- Education: University of Calcutta (BA) Jadavpur University (MA)
- Occupation: Banking executive
- Known for: President and chief executive officer of Bank of the West (2016 to 2023)

= Nandita Bakhshi =

Indian-born banking executive

Nandita Bakhshi is an Indian-born banking executive. She was president and chief executive officer of Bank of the West from 2016 until its acquisition by BMO in 2023, and was also co-chief executive officer of BNP Paribas USA.

==Education and early career==
Bakhshi earned a bachelor's degree in history from the University of Calcutta and a master's degree in international relations from Jadavpur University. She moved from India to Albany, New York, in 1986 and began her banking career as a part-time teller at Northeast Savings Bank.

She later worked for Banc One in Columbus, Ohio, rising to regional manager, and joined Home Savings of America in 1996. At Home Savings, she worked on increasing the use of debit cards for retail purchases. Bakhshi joined FleetBoston Financial in 1998 as director of its deposit and payment product group, where her work included efforts to increase customer use of automated teller machines.

After two years with First Data in Germany, Bakhshi became executive vice president of payments at Washington Mutual in 2006. She remained there until the bank failed in 2008. She joined TD Bank in 2009 and held several positions, including head of its United States consumer banking business and head of North American direct channels.

==Bank of the West==
Bank of the West selected Bakhshi as president and chief executive officer in 2016, succeeding Michael Shepherd. The San Francisco-based bank was then a subsidiary of BNP Paribas. A contemporary profile in American Banker identified low fee income and below-peer profitability as challenges facing the bank. Bakhshi said that expanding the customer base was a higher initial priority than increasing fees. She also served as co-chief executive officer of BNP Paribas USA.

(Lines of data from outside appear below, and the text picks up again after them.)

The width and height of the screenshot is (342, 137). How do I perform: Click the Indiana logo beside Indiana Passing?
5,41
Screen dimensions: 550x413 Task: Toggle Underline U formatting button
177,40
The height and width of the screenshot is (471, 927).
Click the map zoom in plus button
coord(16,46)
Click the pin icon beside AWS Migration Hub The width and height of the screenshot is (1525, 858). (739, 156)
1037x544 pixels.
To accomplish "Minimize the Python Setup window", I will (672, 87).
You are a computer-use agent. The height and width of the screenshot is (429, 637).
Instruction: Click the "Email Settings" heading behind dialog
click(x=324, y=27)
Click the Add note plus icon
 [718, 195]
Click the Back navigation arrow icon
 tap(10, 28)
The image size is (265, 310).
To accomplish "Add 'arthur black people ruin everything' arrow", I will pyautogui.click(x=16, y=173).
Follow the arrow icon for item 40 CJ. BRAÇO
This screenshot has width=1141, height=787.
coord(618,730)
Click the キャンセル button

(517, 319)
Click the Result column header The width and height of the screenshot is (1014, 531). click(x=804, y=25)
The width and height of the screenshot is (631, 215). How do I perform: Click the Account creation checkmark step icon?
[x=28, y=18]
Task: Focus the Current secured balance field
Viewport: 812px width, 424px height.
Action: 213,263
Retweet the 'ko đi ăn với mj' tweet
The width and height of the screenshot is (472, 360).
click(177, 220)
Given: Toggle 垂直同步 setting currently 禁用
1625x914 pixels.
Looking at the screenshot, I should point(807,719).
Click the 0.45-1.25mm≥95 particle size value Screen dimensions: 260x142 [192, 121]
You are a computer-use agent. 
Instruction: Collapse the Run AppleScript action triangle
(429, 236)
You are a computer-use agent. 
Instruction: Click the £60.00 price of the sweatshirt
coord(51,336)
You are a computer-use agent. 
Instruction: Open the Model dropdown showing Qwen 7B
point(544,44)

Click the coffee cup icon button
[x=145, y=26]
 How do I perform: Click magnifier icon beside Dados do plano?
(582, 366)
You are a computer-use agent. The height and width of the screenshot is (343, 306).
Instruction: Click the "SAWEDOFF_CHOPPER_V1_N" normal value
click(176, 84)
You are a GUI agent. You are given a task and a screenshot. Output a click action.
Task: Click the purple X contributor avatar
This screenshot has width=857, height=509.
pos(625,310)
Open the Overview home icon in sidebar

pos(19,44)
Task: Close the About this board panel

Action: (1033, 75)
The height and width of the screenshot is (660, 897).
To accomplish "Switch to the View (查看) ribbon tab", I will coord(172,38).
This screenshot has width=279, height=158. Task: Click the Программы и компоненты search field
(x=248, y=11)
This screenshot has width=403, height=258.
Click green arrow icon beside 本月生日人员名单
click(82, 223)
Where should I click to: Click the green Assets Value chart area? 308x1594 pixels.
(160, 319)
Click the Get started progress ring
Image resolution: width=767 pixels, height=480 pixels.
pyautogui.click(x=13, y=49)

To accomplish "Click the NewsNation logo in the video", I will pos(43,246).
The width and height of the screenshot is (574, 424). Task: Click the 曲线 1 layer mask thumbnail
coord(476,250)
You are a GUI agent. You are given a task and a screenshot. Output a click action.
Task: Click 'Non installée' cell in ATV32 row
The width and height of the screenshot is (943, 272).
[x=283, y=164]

During Bakhshi's tenure, Bank of the West restricted financing for activities including hydraulic fracturing and oil sands extraction. In 2018, United States senator John Barrasso criticized the policy in a public letter to Bakhshi, arguing that it would harm workers and communities dependent on fossil fuels. The bank later said that it had met a five-year goal of originating $1 billion in financing for renewable and clean energy ahead of schedule.

Bakhshi's tenure as chief executive ended in February 2023, when BMO completed its acquisition of Bank of the West. She then served as a special adviser during the integration. In December 2023, American Banker reported that she planned to retire from corporate banking while remaining on a BMO board.

==Board service==
Bakhshi served on the board of the Federal Reserve Bank of San Francisco and has served on the board of Grameen America. She joined the board of Quaker Houghton in July 2024. As of September 2026, Quaker Houghton's corporate biography also listed her as a director of BMO Financial Corp. and BMO Bank, N.A.